Strategies that you can try at home:
- Encourage your loved one to eat small, frequent meals throughout the day instead of big meals less often. Eating more often may help your loved one eat better when they are less hungry
- Offer nutrient-dense snacks like fruit with yogurt, cottage cheese, cheese and crackers, nuts, trail mix and granola bars. If your loved one has special dietary needs, ask his or her healthcare team to help identify foods he or she can tolerate
- Try nutritional shakes and smoothies made with yogurt, fruit, nut butter and whatever kind of milk your loved one prefers
- Consider adding a protein powder or commercially available, ready-to-drink nutritional shakes to your loved one’s diet for added calories and protein. Be sure to speak with his or her healthcare team before trying any new nutritional product
- Use a food journal to record your loved one’s eating habits over time.
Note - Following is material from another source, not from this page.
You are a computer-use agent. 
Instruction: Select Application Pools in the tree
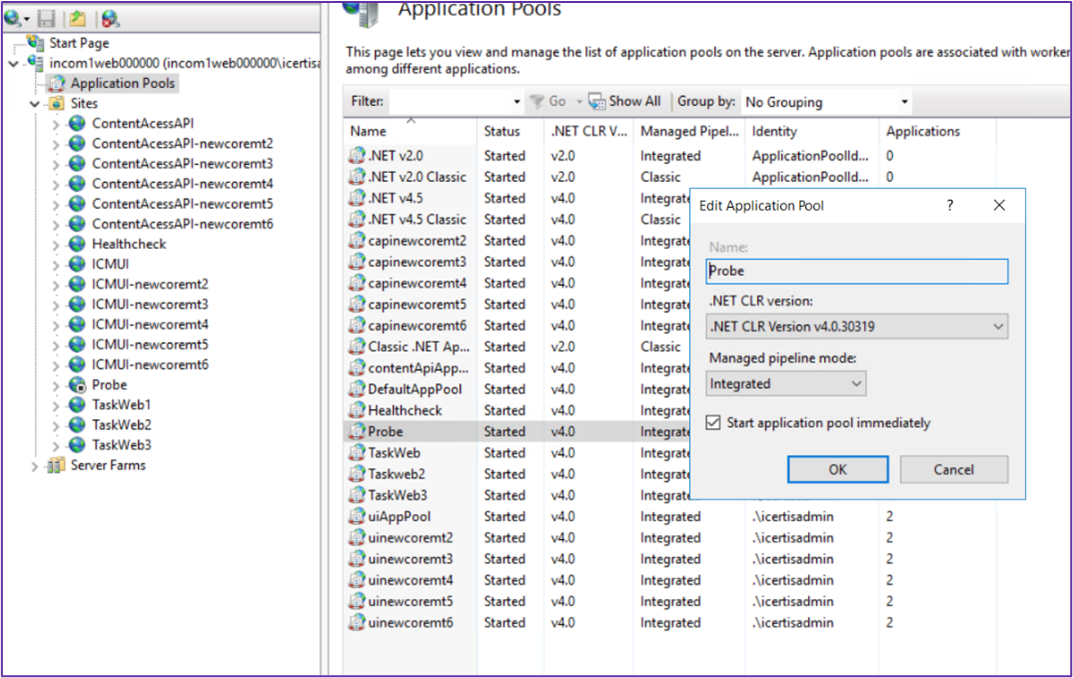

Sharing this information with the healthcare team and registered dietitian can help the team address nutritional concerns as they come up
Be sure to take care of yourself
Taking care of someone with cancer can take a toll on the caregiver. You need to stay strong and healthy to have the energy to care for your loved one. Here are some important things to remember:
1. Eat regular, balanced meals
Avoid skipping meals. Eating healthy meals at regular intervals will give you the nutrition you need to stay healthy.
2. Avoid fast foods
While it may be tempting to eat on the run when you are busy, try to avoid unhealthy high-fat and high-calorie foods. Plan ahead and bring along a healthy snack like trail mix, a granola bar or a sandwich like a wrap with chicken and vegetables.
3. Cook in bulk and freeze for later
Having freezer meals, such as soups, stews and casseroles on hand can help on days when you are busy with appointments or other responsibilities.
4. Get enough rest and exercise
Get a good night’s sleep. If your sleep is interrupted during the night, try to find time to take a brief nap during the day. Even a brisk walk or jog, stretching or yoga can help to relieve stress and clear your mind. Taking a break can help you be a better caregiver.
MY CAREGIVING CHECKLIST
¨ Enlist the help of family and friends with meal preparation, meal delivery and grocery shopping.
¨ Make mealtime more relaxing and positive. Allow your loved one to eat when they feel best, providing encouragement and support when needed.
¨ Encourage good nutrition with small frequent meals, nutrient-dense snacks, nutritional shakes and smoothies. Talk to a registered dietitian about your loved one’s nutritional needs.
¨ Take good care of yourself by getting enough sleep and exercise so you have enough energy to care for your loved one.
¨ As a caregiver, aim to eat regular, well-balanced meals and limit unhealthy fast foods. Plan ahead to have healthy foods on-the-go and stocked in the freezer.
This article has general information and is not meant to replace nutritional or health guidance that is specific to any individual. Speak to your healthcare provider before making any changes to your diet or lifestyle. Consult with a registered dietitian if you are on a restricted or modified diet.